DATASET ENTRIES
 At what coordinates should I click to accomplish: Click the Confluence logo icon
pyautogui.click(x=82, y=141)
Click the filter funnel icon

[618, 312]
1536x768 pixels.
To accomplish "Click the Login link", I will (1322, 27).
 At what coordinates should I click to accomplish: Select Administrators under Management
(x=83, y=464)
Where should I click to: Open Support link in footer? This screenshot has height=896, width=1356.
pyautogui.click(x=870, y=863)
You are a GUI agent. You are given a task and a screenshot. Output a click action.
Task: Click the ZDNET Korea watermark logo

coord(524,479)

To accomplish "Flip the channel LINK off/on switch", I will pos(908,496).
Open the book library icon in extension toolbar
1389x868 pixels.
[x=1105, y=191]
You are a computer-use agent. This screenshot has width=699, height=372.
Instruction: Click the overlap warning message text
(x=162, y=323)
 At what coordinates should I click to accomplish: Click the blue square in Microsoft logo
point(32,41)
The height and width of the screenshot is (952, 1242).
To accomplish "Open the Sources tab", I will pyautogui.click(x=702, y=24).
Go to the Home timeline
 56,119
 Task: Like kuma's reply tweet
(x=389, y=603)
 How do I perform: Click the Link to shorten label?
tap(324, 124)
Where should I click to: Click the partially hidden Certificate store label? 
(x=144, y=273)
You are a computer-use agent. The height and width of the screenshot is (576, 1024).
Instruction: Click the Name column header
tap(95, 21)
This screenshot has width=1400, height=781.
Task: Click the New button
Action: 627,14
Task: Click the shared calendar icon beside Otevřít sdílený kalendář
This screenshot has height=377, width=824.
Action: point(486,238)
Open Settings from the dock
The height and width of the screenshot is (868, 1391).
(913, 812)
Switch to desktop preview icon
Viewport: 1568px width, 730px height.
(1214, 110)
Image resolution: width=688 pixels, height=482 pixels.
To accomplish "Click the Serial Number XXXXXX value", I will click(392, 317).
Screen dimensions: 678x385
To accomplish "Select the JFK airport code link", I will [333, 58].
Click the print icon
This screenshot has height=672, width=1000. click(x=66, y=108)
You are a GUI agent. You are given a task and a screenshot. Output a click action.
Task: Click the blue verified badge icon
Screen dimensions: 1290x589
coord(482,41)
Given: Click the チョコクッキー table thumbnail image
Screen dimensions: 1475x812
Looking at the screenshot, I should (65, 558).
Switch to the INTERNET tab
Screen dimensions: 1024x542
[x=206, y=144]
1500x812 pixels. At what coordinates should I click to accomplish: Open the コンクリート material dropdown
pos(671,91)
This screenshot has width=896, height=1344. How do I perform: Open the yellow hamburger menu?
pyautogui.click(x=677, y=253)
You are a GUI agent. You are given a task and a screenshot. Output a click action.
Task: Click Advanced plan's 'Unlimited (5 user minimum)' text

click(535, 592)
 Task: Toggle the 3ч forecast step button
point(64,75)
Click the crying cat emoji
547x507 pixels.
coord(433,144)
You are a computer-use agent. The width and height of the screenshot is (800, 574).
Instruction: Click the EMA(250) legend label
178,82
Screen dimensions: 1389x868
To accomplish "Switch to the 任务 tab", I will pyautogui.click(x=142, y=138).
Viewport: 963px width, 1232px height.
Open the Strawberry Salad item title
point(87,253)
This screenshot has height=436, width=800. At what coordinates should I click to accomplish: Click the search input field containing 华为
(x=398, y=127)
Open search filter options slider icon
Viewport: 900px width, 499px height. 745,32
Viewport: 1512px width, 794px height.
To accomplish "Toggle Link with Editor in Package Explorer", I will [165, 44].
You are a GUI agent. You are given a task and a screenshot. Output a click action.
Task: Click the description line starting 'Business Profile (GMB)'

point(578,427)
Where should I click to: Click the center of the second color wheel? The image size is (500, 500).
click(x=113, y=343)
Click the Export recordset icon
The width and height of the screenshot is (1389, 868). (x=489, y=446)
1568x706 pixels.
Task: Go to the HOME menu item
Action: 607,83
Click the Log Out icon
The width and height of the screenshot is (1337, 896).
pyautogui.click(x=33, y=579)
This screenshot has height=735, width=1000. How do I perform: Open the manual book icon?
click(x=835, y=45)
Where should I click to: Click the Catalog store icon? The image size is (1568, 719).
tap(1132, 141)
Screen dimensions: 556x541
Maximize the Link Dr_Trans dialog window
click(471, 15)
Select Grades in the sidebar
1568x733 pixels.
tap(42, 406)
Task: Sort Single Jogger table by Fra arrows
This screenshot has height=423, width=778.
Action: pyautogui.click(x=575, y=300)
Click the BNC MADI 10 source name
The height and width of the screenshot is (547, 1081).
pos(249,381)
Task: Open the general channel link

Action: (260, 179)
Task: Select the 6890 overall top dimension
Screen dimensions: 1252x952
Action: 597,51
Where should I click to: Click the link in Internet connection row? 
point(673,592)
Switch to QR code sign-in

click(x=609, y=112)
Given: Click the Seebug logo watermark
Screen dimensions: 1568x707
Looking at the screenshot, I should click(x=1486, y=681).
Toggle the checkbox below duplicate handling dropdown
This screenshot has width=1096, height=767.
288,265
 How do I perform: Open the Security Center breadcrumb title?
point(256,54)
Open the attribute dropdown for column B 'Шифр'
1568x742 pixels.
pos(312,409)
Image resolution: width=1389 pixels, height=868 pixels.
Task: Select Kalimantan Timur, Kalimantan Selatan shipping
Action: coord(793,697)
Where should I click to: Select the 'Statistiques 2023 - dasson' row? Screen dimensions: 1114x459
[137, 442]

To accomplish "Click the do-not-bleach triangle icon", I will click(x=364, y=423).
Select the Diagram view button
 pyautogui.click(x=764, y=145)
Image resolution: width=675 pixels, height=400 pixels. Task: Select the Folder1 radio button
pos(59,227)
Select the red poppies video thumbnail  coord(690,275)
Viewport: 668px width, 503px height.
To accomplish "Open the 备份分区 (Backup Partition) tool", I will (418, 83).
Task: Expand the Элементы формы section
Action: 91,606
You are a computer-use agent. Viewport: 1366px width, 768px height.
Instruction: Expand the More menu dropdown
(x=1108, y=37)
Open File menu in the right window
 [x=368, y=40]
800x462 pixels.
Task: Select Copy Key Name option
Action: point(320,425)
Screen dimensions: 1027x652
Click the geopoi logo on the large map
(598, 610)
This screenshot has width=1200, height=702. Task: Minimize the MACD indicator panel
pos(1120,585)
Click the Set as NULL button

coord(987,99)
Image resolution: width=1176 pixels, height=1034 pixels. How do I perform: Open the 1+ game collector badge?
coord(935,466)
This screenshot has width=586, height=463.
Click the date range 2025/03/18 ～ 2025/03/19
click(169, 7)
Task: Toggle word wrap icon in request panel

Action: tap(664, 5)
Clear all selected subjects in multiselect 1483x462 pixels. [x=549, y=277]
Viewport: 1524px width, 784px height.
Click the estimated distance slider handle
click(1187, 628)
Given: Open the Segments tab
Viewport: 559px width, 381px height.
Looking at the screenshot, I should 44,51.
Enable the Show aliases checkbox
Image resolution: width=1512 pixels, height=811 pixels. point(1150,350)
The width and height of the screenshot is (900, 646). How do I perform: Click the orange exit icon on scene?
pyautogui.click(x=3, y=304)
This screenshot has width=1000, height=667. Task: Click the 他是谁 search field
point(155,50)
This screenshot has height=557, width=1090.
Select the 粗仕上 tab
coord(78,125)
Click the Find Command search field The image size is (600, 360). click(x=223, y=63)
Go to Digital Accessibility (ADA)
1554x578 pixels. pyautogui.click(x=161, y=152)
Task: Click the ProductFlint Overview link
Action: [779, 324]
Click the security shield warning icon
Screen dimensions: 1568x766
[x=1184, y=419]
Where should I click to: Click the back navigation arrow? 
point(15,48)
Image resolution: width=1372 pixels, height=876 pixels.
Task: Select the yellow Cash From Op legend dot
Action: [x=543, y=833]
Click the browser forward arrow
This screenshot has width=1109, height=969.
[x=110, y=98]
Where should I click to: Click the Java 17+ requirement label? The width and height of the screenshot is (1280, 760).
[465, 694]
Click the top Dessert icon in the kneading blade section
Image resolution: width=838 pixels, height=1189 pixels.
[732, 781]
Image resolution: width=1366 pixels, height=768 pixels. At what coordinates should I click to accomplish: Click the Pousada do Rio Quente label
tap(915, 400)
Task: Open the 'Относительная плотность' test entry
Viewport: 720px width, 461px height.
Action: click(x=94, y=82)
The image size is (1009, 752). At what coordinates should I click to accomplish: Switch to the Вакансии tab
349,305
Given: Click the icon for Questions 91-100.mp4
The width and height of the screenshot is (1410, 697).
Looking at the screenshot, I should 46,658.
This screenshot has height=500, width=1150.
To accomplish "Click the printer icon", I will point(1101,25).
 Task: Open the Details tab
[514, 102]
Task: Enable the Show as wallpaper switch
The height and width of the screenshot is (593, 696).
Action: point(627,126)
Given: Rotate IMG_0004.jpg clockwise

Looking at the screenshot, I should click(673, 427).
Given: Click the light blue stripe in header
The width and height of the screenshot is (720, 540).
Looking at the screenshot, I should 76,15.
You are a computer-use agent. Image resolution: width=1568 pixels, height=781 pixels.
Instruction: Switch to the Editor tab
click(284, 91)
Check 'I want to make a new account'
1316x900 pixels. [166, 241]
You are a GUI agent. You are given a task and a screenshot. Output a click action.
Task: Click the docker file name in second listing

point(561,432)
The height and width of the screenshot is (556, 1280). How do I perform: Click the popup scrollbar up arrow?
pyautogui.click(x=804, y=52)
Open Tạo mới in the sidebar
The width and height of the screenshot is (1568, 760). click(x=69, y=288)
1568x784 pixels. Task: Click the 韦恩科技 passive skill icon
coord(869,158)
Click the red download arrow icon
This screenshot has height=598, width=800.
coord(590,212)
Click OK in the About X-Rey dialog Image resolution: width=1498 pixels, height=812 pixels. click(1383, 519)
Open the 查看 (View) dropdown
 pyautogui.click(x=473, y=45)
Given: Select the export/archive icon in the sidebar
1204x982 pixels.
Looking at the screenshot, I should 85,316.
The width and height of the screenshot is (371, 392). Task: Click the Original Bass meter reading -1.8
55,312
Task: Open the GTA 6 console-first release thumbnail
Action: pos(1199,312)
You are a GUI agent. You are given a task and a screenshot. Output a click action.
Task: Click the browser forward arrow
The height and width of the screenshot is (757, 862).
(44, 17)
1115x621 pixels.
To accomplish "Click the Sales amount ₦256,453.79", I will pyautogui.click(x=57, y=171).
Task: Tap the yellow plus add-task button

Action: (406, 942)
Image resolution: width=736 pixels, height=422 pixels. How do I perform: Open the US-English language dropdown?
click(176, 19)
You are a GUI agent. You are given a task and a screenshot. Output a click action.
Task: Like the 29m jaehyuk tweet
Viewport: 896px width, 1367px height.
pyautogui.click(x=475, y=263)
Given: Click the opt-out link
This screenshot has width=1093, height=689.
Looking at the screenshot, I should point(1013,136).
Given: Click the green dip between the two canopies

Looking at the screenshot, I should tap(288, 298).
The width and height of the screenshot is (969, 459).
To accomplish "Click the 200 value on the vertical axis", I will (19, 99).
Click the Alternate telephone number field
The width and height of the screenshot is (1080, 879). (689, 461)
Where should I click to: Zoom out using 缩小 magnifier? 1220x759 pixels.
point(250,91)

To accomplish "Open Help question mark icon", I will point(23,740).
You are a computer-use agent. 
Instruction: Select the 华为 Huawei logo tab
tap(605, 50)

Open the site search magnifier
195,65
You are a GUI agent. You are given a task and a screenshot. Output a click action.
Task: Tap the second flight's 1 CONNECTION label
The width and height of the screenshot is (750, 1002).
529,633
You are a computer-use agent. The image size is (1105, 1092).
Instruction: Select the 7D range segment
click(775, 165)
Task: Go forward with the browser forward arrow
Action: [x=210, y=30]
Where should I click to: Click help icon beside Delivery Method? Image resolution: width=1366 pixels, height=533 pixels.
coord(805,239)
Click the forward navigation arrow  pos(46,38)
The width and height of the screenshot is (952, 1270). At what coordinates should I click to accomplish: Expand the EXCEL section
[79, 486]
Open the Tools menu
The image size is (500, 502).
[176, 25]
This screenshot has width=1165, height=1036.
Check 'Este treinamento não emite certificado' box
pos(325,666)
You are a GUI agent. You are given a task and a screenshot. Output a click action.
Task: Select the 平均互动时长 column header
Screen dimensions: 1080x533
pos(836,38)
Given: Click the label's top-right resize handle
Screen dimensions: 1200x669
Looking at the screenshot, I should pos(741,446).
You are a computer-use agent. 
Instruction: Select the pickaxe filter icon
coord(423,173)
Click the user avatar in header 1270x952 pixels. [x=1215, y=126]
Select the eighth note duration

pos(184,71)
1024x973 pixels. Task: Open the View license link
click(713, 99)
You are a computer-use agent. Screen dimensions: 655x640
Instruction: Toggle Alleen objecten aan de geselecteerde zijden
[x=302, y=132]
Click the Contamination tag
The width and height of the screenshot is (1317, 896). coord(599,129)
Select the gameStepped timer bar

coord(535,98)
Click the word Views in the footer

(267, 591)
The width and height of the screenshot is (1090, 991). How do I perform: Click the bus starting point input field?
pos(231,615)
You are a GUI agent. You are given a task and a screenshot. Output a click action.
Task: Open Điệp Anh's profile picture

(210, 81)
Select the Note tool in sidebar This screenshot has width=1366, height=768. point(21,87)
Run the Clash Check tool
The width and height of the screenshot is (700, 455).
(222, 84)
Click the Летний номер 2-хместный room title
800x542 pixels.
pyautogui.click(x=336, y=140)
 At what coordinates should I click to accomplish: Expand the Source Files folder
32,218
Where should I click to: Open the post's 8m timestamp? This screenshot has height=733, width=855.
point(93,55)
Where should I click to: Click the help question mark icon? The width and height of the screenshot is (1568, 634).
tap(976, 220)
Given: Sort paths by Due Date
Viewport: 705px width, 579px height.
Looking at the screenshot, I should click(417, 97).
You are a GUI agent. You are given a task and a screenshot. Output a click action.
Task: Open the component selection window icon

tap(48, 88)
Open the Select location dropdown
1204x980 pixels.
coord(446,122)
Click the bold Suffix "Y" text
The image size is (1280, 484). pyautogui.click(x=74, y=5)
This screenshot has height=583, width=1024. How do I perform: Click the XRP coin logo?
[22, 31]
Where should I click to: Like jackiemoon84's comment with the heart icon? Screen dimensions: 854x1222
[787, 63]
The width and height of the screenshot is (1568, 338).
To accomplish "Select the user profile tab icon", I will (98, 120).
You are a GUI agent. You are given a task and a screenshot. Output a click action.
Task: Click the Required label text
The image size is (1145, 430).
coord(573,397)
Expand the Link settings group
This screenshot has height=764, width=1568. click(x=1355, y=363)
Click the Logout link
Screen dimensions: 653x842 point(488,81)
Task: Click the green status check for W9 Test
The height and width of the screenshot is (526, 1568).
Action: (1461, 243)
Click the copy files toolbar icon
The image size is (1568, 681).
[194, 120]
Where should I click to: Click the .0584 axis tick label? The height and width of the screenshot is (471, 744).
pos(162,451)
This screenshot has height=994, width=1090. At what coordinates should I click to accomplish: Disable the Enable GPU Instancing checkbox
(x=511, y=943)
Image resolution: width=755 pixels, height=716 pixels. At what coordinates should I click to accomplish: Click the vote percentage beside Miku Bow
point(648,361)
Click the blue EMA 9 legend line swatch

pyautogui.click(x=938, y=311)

TASK BRIEF
Convert the data above, from the line with "Task: Enable the Show as wallpaper switch" up to and including the line with "Looking at the screenshot, I should click(673, 427).", into a two-column CSV with the headers request and answer. Put every field in double quotes and replace line breaks with spaces.

THE SOLUTION
request,answer
"Task: Enable the Show as wallpaper switch The height and width of the screenshot is (593, 696).","Action: point(627,126)"
"Given: Rotate IMG_0004.jpg clockwise","Looking at the screenshot, I should click(673, 427)."